## OBJECTIVE:
Rewrite the lines starting at the beginning and ending at the line that contains "Task: Click on the the text" as a Markdown table with two columns, Row and Text Line, numbering each row and omitting blank lines.

::: GIVEN RECORDS

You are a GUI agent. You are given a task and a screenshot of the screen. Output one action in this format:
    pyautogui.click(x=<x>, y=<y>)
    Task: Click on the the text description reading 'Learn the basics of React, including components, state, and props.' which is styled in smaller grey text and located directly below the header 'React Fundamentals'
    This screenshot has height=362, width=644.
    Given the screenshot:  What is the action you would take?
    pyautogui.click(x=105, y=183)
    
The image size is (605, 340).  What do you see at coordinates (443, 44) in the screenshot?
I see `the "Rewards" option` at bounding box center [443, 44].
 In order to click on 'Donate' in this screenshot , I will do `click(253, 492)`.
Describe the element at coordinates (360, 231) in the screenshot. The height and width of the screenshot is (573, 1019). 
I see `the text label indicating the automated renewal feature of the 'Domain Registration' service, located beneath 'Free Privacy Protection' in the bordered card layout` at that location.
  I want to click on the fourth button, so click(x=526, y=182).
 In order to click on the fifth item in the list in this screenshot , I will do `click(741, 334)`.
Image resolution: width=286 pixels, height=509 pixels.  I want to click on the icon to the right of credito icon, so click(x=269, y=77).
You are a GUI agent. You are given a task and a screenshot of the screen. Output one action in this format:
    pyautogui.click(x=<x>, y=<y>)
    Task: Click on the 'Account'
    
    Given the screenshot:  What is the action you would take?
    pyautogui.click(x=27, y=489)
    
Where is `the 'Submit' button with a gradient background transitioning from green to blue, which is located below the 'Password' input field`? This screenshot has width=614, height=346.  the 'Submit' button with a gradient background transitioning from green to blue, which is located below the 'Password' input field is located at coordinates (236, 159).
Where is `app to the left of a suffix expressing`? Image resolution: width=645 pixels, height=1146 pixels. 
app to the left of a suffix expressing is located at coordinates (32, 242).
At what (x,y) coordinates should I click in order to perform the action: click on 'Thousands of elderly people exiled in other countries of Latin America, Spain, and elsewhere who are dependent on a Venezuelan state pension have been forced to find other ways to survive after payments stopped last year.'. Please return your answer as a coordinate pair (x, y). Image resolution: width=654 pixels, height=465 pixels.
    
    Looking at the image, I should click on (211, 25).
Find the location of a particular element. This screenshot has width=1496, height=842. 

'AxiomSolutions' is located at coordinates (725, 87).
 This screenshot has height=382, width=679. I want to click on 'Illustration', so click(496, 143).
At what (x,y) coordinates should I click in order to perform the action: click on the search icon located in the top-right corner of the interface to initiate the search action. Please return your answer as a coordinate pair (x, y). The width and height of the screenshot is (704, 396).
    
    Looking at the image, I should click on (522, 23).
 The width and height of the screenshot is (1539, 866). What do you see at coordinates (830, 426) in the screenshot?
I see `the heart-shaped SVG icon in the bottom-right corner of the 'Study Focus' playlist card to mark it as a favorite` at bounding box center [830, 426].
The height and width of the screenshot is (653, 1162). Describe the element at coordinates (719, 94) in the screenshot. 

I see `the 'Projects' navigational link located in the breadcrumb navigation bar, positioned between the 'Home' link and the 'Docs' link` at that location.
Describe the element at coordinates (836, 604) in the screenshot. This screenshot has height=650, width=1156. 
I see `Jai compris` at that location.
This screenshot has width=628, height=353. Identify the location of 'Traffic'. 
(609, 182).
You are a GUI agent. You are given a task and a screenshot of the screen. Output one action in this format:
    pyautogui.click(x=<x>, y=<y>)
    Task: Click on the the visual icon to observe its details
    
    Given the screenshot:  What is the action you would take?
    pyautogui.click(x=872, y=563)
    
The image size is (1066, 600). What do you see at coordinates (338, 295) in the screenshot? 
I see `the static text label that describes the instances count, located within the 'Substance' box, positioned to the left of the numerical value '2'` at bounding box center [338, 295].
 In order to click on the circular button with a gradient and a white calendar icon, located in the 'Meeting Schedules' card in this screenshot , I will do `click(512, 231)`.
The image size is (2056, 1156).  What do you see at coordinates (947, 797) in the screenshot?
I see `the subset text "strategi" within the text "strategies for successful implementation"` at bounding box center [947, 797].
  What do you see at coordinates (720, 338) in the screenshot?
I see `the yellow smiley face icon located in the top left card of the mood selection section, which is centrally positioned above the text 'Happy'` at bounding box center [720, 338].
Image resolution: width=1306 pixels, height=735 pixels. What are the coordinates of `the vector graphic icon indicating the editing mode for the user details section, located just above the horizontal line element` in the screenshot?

::::::

## ANSWER TO THIS TASK:
| Row | Text Line |
|---|---|
| 1 | You are a GUI agent. You are given a task and a screenshot of the screen. Output one action in this format: |
| 2 |     pyautogui.click(x=<x>, y=<y>) |
| 3 |     Task: Click on the the text description reading 'Learn the basics of React, including components, state, and props.' which is styled in smaller grey text and located directly below the header 'React Fundamentals' |